Published 21 Apr 2025 in cs.RO, cs.LG, cs.SY, and eess.SY | (2504.15472v1)

Abstract: We introduce LLM-Assisted Preference Prediction (LAPP), a novel framework for robot learning that enables efficient, customizable, and expressive behavior acquisition with minimum human effort. Unlike prior approaches that rely heavily on reward engineering, human demonstrations, motion capture, or expensive pairwise preference labels, LAPP leverages LLMs to automatically generate preference labels from raw state-action trajectories collected during reinforcement learning (RL). These labels are used to train an online preference predictor, which in turn guides the policy optimization process toward satisfying high-level behavioral specifications provided by humans. Our key technical contribution is the integration of LLMs into the RL feedback loop through trajectory-level preference prediction, enabling robots to acquire complex skills including subtle control over gait patterns and rhythmic timing. We evaluate LAPP on a diverse set of quadruped locomotion and dexterous manipulation tasks and show that it achieves efficient learning, higher final performance, faster adaptation, and precise control of high-level behaviors. Notably, LAPP enables robots to master highly dynamic and expressive tasks such as quadruped backflips, which remain out of reach for standard LLM-generated or handcrafted rewards. Our results highlight LAPP as a promising direction for scalable preference-driven robot learning.

Abstract PDF Upgrade to Chat

Summary

The paper introduces LAPP, a novel framework that uses large language models (LLMs) to generate automatic preference feedback for training robot reinforcement learning policies.
Evaluation shows LAPP achieves faster training convergence and higher final performance, enabling robots to perform complex tasks like backflips not possible with standard methods.
LAPP offers a scalable approach for training preference-aligned robot behaviors without extensive manual reward engineering, suggesting a new direction for robot learning.

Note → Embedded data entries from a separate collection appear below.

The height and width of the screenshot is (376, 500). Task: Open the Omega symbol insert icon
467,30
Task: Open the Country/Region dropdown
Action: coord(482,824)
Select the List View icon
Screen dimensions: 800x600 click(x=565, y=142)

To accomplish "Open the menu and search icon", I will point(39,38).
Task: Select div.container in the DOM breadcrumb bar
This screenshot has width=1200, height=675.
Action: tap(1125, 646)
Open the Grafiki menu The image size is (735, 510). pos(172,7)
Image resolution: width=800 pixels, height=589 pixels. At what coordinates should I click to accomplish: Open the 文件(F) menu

Overview of LAPP: LLM Feedback for Preference-Driven Reinforcement Learning

The paper "LAPP: LLM Feedback for Preference-Driven Reinforcement Learning" introduces a novel framework, LLM-Assisted Preference Prediction (LAPP), aimed at enhancing robot learning by utilizing the capabilities of LLMs. This approach integrates automatic preference feedback derived from LLMs into the reinforcement learning (RL) process, facilitating efficient policy optimization with minimal human input.

Problem Context

In reinforcement learning, designing effective reward functions remains a significant challenge, as they are often hand-crafted and must align closely with desired objectives and constraints. Traditional methods, such as inverse reinforcement learning and vision-language integrations, attempt to address reward design but often fall short in specifying complex behavioral qualities. LAPP proposes an innovative solution by leveraging LLMs to provide preference judgments over state-action trajectories, creating a scalable mechanism for preference-driven robot learning.

Technical Contributions

The key contribution of LAPP is its framework that allows robots to autonomously learn expressive abilities from human language specifications without extensive manual reward shaping. This is achieved by:

Behavior Instruction: Utilizing LLMs to generate preferences from state-action trajectories based on high-level language instructions regarding desired robot behaviors.
Preference Predictor Training: Employing transformer-based models to predict preference rewards from these LLM-generated labels, maintaining trajectory-informed guidance in the RL loop.
Preference-Driven Reinforcement Learning: Integrating the predicted rewards with traditional environment rewards, thereby optimizing robot policies through an iterative refinement process, adjusting preferences based on dynamic goal criteria throughout training.

Evaluation and Results

The framework was tested across a variety of quadruped locomotion and dexterous manipulation tasks. The results showed that LAPP:

Achieved faster training convergence and higher final performance compared to state-of-the-art baselines.
Enabled behavioral controls such as precise gait patterns and cadence adjustments through language inputs.
Successfully trained robots to perform complex tasks such as quadruped backflips, which standard RL methods could not accomplish.

Implications and Future Directions

The practical implications of LAPP are substantial, offering a methodology for autonomously preference-aligned robot behaviors without extensive reward engineering. This suggests a potential shift in RL paradigms, prioritizing scalable, preference-driven learning over static reward design approaches.

Future exploration can revolve around several areas:

Further refinement in LLM preference generation to reduce computational overhead.
Extending LAPP to tasks involving visual state trajectories to enable more comprehensive applications.
Investigating automated selection mechanisms of state variables for improved preference accuracy at reduced costs.

In summary, LAPP enhances robot RL by aligning learning processes with high-level language specifications, highlighting a promising direction in AI research for scalable, preference-aware autonomous systems.